Wellcome Centre for Mitochondrial Research Institute of Neuroscience Newcastle University Newcastle upon Tyne NE2 4HH United Kingdom.
Institute of Health & Society Newcastle University 3rd Floor, Sir James Spence Institute Royal Victoria Infirmary Queen Victoria Road Newcastle upon Tyne NE1 4LP United Kingdom.
Ann Clin Transl Neurol. 2019 Mar 27;6(5):826-836. doi: 10.1002/acn3.736. eCollection 2019 May.
To determine the cognitive profile of adult patients with mitochondrial disease, and the effect of disease severity on cognition.
Using a prospective case-control design, we compared cognition of patients to normative data and to matched controls, assessed three times over 18 months. Forty-nine patients with m.3243A>G ( = 36) and m.8344A>G ( = 13) mtDNA mutations and 32 controls, matched by age (±5 years) and premorbid cognition (±10 WTAR FSIQ points), participated. Participants completed neuropsychological assessments of general cognition (WAIS-IV), executive function (D-KEFS), and memory (WMS-IV). Potential predictors of cognition were explored.
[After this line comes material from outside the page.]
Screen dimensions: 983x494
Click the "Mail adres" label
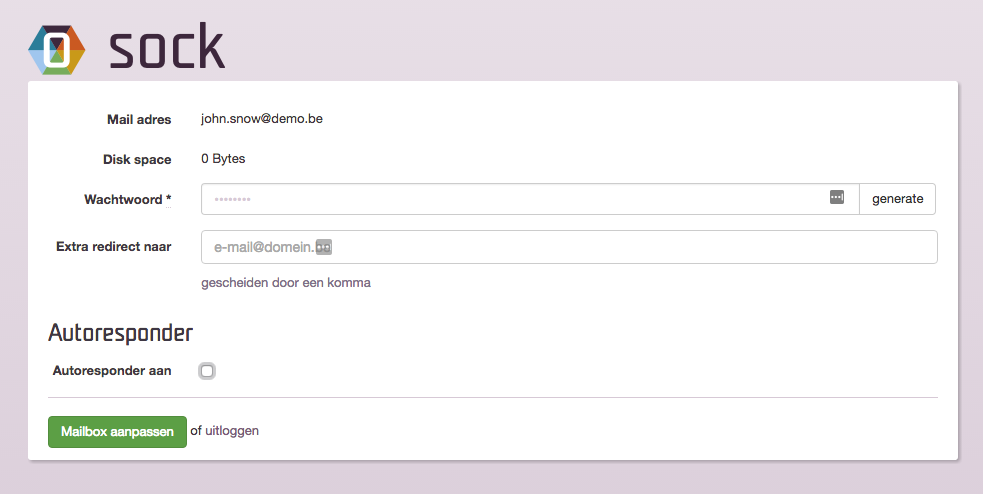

Patients show mild-to-moderate premorbid cognitive impairment, but substantial impairment in current general cognition and distinct domains, including verbal comprehension, perceptual reasoning, working memory, processing speed, and memory retrieval. Executive dysfunction may be caused by slower decision-making. Patients performed worse than controls, except on memory tasks, indicating intact memory, when premorbid cognition is controlled for. Premorbid cognition and disease severity were consistent predictors of cognition in patients; however, cognitive decline appears slow and is unlikely in the short-term, when other disease-specific factors remain stable.
Patients should be monitored to facilitate early identification of a complex profile of cognitive deficits and individuals with higher disease burden should be followed up more closely. On development of cognitive difficulties, appropriate compensatory strategies should be determined through in-depth assessment. Using strategies such as slower presentation of information, multiple modes of presentation, active discussion to aid understanding and decision-making, and use of memory aids, may ameliorate difficulties.
确定成年线粒体病患者的认知特征,以及疾病严重程度对认知的影响。
采用前瞻性病例对照设计,我们比较了患者与正常数据和匹配对照的认知,在 18 个月内进行了三次评估。49 名患有 m.3243A>G(=36)和 m.8344A>G(=13)mtDNA 突变的患者和 32 名匹配的对照者参与了研究,这些对照者按年龄(±5 岁)和发病前认知(±10 WTAR FSIQ 点)进行匹配。参与者完成了一般认知(WAIS-IV)、执行功能(D-KEFS)和记忆(WMS-IV)的神经心理学评估。探讨了认知的潜在预测因素。
患者表现出轻度至中度发病前认知障碍,但在当前一般认知和特定领域,包括言语理解、知觉推理、工作记忆、加工速度和记忆检索方面存在明显障碍。执行功能障碍可能是由于决策速度较慢所致。患者的表现不如对照组,除了记忆任务,这表明记忆完整,当控制发病前认知时。发病前认知和疾病严重程度是患者认知的一致预测因素;然而,在其他疾病特异性因素保持稳定的情况下,认知衰退似乎缓慢且在短期内不太可能发生。
应监测患者,以促进对认知缺陷复杂特征的早期识别,并应更密切地随访疾病负担较高的个体。一旦出现认知困难,应通过深入评估确定适当的补偿策略。使用信息呈现速度较慢、多种呈现方式、主动讨论以帮助理解和决策、以及使用记忆辅助工具等策略,可能会改善困难。